Korea sees its first current account deficit in seven years
The Bank of Korea (BOK) said on Wednesday that the country registered a current account deficit of $660 million in April, a sharp reversal of March’s $4.82 billion surplus.
The last time the country posted a deficit in the current account - one of the widest gauges of international trade - was April 2012 at the peak of the European financial crisis.
The central bank played down the result and blamed seasonal factors - mainly large corporate dividend payments to foreign investors.
“We need to focus more on a long-term trend rather than a temporary fluctuation since seasonal issues such as year-end dividend payouts took place in April,” said Park Yang-su, director general of the economic statistics department at the BOK.
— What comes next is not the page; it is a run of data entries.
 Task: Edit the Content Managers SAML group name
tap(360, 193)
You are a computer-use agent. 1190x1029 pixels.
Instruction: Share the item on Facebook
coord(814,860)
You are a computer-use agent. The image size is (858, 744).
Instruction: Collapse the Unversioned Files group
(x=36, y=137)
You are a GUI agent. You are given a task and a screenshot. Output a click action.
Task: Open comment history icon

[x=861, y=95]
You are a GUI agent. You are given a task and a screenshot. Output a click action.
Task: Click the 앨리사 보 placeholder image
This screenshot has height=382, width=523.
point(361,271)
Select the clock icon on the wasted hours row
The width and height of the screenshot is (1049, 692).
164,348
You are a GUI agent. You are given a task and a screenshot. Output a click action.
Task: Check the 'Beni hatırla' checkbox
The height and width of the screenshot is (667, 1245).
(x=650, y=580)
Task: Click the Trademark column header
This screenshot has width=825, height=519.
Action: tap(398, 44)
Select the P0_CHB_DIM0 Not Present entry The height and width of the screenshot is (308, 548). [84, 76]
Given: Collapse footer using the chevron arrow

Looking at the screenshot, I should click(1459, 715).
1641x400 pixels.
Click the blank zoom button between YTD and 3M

Park went on to note that without the seasonal factor, a deficit would have been avoided, adding that the BOK expects a surplus in May.
But market analysts remain doubtful about surpluses in the near future since the trade surplus has been on a steady decline due to weak exports and rising imports.
The trade surplus fell to $5.67 billion in April from $8.47 billion a month earlier due to a drop in exports amid slowing demand for semiconductors and petrochemical goods.
Exports fell 6.2 percent to $48.3 billion, compared to the same month last year. Imports, on the other hand, jumped 1.8 percent to $43.77 billion.
The accumulated current account surplus between January and March amounted to $11.25 billion, according to the central bank. This was, again, the smallest such figure since $10.94 billion in the second quarter of 2012.
Computer chip exports continue to fall, as well as exports, to Korea’s biggest market, China.
Meanwhile, the Bank of Korea announced a drop in foreign reserves the same day.
The country’s foreign exchange reserves stood at $401.97 billion in May, down $2.06 billion from a month earlier.
The monthly drop was the largest since November 2016 and was the second monthly decline in a row.
Still, the central bank said that the reserves were the world’s ninth-largest. China has the largest amount of foreign reserves, followed by Japan and Switzerland.